For decades, SCBI scientists have studied red pandas both in the wild and in human care. SCBI ecologists spend months in China every year studying wild giant pandas and their neighbors, including red pandas. In 2012, SCBI launched the largest health and reproductive study ever on the red panda. This study evaluated the largest red panda population housed under human care at the Chengdu Research Base of Giant Panda Breeding (Panda Base) in Chengdu, China. SCBI's Department of Conservation Medicine worked with experts at the Panda Base and George Mason University to conduct a biomedical survey of red pandas.

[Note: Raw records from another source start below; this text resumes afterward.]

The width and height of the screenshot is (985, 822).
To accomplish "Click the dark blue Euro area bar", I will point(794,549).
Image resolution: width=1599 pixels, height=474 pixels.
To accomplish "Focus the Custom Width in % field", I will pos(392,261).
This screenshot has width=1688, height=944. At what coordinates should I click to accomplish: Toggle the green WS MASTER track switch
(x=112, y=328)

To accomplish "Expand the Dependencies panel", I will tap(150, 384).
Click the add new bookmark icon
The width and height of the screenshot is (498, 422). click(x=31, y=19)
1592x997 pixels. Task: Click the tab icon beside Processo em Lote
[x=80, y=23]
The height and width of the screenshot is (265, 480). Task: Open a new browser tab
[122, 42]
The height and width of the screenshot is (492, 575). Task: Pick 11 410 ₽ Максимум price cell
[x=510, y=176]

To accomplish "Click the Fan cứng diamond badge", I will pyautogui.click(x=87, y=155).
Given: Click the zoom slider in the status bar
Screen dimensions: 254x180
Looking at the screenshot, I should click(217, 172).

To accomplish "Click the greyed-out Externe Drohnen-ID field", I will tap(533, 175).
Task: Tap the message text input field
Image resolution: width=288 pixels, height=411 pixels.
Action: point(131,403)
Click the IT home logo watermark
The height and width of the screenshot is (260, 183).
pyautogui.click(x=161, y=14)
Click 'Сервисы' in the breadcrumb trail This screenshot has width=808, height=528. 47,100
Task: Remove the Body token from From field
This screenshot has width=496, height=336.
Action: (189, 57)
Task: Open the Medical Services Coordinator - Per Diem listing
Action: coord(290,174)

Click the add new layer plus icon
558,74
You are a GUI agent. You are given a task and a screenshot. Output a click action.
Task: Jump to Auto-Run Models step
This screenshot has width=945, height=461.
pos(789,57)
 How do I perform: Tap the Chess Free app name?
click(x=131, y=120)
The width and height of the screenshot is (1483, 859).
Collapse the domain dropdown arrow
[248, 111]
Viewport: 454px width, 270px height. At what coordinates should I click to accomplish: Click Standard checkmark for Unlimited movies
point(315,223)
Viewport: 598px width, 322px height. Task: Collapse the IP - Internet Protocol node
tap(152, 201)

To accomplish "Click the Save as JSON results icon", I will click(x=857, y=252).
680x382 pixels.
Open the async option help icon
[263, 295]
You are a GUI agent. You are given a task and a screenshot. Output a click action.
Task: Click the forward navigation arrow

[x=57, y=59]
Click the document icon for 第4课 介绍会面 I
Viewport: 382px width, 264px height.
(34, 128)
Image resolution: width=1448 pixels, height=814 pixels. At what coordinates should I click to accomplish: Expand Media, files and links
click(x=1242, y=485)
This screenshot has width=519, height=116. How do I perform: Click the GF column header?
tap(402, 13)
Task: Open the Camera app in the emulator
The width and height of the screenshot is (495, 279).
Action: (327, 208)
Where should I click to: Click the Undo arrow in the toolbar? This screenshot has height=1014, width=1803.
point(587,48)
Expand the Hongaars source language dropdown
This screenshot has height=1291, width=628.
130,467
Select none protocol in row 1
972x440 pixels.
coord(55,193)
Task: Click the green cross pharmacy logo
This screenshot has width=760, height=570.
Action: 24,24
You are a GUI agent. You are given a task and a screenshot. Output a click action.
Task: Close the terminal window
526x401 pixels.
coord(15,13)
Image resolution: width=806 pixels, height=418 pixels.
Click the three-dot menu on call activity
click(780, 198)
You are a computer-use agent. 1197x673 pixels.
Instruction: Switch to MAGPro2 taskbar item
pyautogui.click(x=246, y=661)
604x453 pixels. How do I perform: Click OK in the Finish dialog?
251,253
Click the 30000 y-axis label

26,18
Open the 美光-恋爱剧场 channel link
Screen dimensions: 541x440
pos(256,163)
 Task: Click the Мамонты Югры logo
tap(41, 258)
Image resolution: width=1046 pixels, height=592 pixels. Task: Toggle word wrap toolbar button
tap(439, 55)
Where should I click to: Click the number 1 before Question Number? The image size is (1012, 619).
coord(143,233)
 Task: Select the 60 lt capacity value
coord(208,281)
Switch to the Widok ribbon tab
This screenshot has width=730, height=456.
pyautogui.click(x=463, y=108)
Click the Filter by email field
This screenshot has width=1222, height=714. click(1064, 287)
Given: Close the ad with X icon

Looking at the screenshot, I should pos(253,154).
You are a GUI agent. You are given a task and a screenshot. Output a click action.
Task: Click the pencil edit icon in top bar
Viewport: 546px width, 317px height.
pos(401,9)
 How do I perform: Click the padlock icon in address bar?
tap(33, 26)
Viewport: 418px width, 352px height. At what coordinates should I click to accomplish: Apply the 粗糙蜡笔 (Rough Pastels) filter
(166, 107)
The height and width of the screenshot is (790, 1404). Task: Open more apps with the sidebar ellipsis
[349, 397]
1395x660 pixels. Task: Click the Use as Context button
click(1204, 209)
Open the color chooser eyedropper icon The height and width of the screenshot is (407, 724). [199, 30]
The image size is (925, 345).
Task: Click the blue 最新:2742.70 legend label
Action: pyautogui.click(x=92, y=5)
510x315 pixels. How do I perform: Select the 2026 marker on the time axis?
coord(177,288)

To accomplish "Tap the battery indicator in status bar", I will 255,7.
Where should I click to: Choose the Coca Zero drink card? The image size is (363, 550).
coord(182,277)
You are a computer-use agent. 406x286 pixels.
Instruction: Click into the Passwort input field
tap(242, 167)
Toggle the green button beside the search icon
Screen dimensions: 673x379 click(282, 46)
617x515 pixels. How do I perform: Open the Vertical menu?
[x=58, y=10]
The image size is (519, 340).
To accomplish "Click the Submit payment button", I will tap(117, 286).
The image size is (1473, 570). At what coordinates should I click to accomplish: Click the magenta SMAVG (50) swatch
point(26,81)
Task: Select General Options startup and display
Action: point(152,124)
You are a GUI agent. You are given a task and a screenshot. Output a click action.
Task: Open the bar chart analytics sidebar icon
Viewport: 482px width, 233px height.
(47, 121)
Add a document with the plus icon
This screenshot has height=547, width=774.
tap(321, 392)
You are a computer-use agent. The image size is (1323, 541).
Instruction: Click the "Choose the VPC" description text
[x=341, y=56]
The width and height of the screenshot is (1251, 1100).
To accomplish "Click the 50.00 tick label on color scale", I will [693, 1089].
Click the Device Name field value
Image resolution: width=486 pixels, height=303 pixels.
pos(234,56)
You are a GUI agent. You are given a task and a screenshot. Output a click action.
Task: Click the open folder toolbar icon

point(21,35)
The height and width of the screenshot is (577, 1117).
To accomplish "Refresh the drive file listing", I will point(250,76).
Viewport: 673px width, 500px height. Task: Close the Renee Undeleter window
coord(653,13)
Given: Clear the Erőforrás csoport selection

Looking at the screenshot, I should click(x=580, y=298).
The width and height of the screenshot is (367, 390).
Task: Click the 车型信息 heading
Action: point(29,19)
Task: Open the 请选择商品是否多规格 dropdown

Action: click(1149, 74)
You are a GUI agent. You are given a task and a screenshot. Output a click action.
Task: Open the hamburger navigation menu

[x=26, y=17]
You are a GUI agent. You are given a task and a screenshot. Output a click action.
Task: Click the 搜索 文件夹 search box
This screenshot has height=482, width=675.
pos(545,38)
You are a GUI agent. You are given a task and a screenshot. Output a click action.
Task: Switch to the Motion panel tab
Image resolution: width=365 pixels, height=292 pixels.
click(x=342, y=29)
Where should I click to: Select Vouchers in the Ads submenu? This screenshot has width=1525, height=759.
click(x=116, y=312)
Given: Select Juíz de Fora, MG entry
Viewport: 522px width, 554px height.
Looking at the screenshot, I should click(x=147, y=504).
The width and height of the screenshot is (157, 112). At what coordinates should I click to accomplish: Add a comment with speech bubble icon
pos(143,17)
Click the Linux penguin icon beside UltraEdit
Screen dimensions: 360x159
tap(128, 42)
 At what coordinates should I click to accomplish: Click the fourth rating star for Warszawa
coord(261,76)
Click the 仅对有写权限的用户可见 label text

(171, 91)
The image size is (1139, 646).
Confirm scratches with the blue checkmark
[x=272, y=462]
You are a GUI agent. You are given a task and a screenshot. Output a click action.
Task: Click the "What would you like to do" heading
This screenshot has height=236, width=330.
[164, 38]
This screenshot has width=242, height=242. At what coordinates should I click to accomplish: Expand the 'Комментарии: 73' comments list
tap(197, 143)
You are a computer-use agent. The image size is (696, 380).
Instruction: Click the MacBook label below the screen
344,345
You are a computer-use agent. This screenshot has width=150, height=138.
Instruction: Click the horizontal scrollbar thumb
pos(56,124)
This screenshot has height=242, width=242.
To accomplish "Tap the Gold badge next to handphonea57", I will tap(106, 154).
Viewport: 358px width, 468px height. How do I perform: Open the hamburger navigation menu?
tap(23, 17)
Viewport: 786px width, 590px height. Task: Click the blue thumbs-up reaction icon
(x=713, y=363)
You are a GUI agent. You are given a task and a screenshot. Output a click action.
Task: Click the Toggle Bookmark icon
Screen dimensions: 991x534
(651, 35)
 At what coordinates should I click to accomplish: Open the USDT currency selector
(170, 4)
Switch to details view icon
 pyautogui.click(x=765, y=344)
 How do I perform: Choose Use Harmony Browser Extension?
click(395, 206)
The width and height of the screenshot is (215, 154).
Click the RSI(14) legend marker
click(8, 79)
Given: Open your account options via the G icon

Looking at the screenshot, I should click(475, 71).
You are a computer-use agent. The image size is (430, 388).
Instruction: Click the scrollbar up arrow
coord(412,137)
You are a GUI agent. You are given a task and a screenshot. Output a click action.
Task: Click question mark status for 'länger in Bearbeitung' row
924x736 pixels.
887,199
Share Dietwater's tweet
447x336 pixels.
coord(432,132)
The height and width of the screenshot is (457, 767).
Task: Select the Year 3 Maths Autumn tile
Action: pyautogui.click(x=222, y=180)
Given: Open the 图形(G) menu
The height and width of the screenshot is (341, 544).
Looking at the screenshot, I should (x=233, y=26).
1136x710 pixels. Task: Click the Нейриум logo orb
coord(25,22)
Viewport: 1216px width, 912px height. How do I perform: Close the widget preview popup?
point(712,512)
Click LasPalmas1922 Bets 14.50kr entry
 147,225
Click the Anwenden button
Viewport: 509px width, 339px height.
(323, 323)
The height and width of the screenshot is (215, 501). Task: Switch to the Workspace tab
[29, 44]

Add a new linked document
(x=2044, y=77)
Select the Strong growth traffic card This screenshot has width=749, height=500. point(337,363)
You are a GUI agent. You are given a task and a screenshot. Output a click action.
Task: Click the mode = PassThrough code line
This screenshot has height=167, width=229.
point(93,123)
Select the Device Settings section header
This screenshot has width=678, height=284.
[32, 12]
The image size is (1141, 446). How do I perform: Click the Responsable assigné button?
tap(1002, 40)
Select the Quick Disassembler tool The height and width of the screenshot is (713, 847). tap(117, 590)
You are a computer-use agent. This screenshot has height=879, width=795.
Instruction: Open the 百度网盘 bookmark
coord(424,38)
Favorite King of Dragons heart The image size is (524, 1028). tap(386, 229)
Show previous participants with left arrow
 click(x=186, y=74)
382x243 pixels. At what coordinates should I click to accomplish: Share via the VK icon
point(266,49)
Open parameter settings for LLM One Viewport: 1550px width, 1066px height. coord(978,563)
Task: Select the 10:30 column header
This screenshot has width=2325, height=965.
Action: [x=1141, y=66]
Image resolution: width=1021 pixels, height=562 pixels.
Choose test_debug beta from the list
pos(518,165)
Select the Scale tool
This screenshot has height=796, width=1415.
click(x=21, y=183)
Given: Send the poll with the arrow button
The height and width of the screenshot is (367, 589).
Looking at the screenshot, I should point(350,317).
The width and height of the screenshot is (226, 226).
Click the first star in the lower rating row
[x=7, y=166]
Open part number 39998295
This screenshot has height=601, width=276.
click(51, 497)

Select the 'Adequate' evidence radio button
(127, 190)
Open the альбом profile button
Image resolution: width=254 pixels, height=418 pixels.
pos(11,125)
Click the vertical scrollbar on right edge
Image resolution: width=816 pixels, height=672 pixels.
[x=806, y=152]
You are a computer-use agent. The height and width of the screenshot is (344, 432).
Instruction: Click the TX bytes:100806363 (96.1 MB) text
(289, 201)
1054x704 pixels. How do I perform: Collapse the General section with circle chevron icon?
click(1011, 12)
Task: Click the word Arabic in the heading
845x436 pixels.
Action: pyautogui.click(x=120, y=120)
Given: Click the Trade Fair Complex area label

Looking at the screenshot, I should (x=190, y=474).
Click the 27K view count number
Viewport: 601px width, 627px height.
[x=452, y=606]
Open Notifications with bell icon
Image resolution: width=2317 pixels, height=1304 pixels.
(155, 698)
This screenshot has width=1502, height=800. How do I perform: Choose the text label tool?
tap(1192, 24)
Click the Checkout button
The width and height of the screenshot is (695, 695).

The SCBI headquarters in Front Royal, Va. has one of the largest red panda breeding populations in human care within the North American Species Survival Plan. Animal care staff have extensive experience with both mother-reared and hand-reared cubs. Facilities like SCBI allow a more private environment for mothers to raise their young. This facility also gives keepers and researchers the flexibility to monitor and assist animals who may have health or behavioral issues that could interfere with birthing and raising cubs.
The Zoo has been working with clouded leopards at SCBI since 1978, with the goal of creating a genetically diverse population. In the past 30 years, more than 70 clouded leopards have been born at SCBI.
Historically, scientists have had difficulty breeding clouded leopards because of male-female aggressions. Scientists found that males would often kill females during introductions for breeding. SCBI scientists demonstrated that raising males and females together from a very young age greatly reduced the chances of aggression. Scientists and the Species Survival Plan for clouded leopards aim to pair males and females determined to be good genetic matches when they are only a few weeks old.
In 2015, for only the second time, a litter of clouded leopard cubs was born as the result of an artificial insemination. Pierre Comizzoli, reproductive physiologist at SCBI, performed the artificial insemination in at the Khao Khew Open Zoo in Chonburi, Thailand, resulting in the birth of two cubs. The artificial insemination was the first successful procedure performed on a clouded leopard outside of the United States. The first and only other successful clouded leopard artificial insemination was performed by the late SCBI scientist JoGayle Howard in 1992.
The Zoo's fishing cats are taking part in a multi-institutional study that examines the many facets of introducing a potential breeding pair. Researcher Jilian Fazio is looking at stress and reproductive hormones to determine if different introduction techniques or individual personalities spell success or failure when it comes to fishing cat reproduction. The Zoo has successfully bred fishing cats since 2012.